Edit: since we spoke to Luke, his giant capacitors have gone to another project - as Luke describes it: "They went to a guy who makes giant Tesla coil lightning on demand for movies and lightning strike test equipment. He's going to use them for something that I don't want to stand within 200 feet of when it's running, he has this ingenious way to charge each one to its 60kV limit, then put them in series with the main Tesla coil's low Mega-Volt range arc to form the long distance plasma channel it fires the power of the capacitors into ... The coils this guy makes are so big the normal HV output has enough current to cause everything it strikes to almost instantly catch fire, or if it's metal it starts being EDM machined away rapidly, and he is just using that power to make the conductive plasma "wire'" to discharge the capacitors I gave him. I tried to sway him towards something more rational like an EM quarter shrinker, but this work is towards a good cause. His ultimate goal is to dump so much power into a pair of giant Tesla coils he achieves the eV energy level needed to achieve relativistic speeds of electrons leaving the plasma arc. This enables them to effectively shrink the collision probability with air molecules in the atmosphere, and they end up making otherwise impossibly long plasma streamers, just as we see in real lightning that shouldn't cover the distance it does otherwise. An apparatus has never been made to be capable of testing it outside of linear accelerators, which was this mad-genius' background occupation for a few decades. It seems like it's got a shot at working, though I'm not sure if that's a good or bad thing, and the arc will be streaming absurd amounts of x-rays if he is actually able to get this energy delivered into the electrons. This is his Tesla coil running on a 696vdc battery system I gave him so he doesn't have to rent a stinky loud generator to power his coils."

"This is [a friend's] Tesla coil running on a 696v DC battery system I gave him so he doesn't have to rent a stinky loud generator to power his coils. "
"This is [a friend's] Tesla coil running on a 696v DC battery system I gave him so he doesn't have to rent a stinky loud generator to power his coils. "

On multirotors and the Joby S2:

Loz: Let's talk about multirotors, they really feel like one of the significant technologies of our time.
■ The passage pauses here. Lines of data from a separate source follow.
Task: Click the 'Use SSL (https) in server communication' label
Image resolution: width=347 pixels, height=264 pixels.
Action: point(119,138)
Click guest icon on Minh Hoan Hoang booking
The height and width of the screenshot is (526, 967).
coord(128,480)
Luke Workman: Definitely. So like, on my last trip in Beijing, I spent a good deal of time riding my road bike through traffic. And I would say, maybe one in five vehicles on the road was some kind of delivery vehicle, like food or whatever. They have pizza delivery and everything else, right? I think multirotors will immediately take all of that traffic off the road, like within a year or two.

Loz: And somewhere like China, they can just snap their fingers and make that stuff legal and make it happen.

Luke Workman: The only thing that's missing is governments accepting that it's happening, rather than any functional issue with the vehicles.

We only occasionally hear about multirotors when there's a crash, like they found one in Oakland with a pound of meth strapped to it or something.

Drone delivery is already a normal thing happening everyday. It's simply that awareness of it is low. Really, the only industries not leveraging multirotors already are legitimate businesses like sandwich shops and pizza shops! If you make a law, it only affects law abiding citizens which weren't the problem in the first place …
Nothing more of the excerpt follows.